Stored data
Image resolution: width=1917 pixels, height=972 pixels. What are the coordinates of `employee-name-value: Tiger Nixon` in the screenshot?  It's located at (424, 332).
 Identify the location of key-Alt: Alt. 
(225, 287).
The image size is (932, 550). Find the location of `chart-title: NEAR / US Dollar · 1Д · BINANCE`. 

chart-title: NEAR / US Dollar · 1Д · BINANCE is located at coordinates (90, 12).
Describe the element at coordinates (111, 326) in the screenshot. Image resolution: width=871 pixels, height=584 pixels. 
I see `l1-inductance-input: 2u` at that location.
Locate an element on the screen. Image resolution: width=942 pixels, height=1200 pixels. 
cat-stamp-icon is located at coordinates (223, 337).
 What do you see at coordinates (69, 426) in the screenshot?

**What to work on**
Transcribe all of the entries above word for word, without altering anything.

**Result of this task**
Image resolution: width=1917 pixels, height=972 pixels. What are the coordinates of `employee-name-value: Tiger Nixon` in the screenshot?  It's located at (424, 332).
 Identify the location of key-Alt: Alt. 
(225, 287).
The image size is (932, 550). Find the location of `chart-title: NEAR / US Dollar · 1Д · BINANCE`. 

chart-title: NEAR / US Dollar · 1Д · BINANCE is located at coordinates (90, 12).
Describe the element at coordinates (111, 326) in the screenshot. Image resolution: width=871 pixels, height=584 pixels. 
I see `l1-inductance-input: 2u` at that location.
Locate an element on the screen. Image resolution: width=942 pixels, height=1200 pixels. 
cat-stamp-icon is located at coordinates (223, 337).
 What do you see at coordinates (69, 426) in the screenshot?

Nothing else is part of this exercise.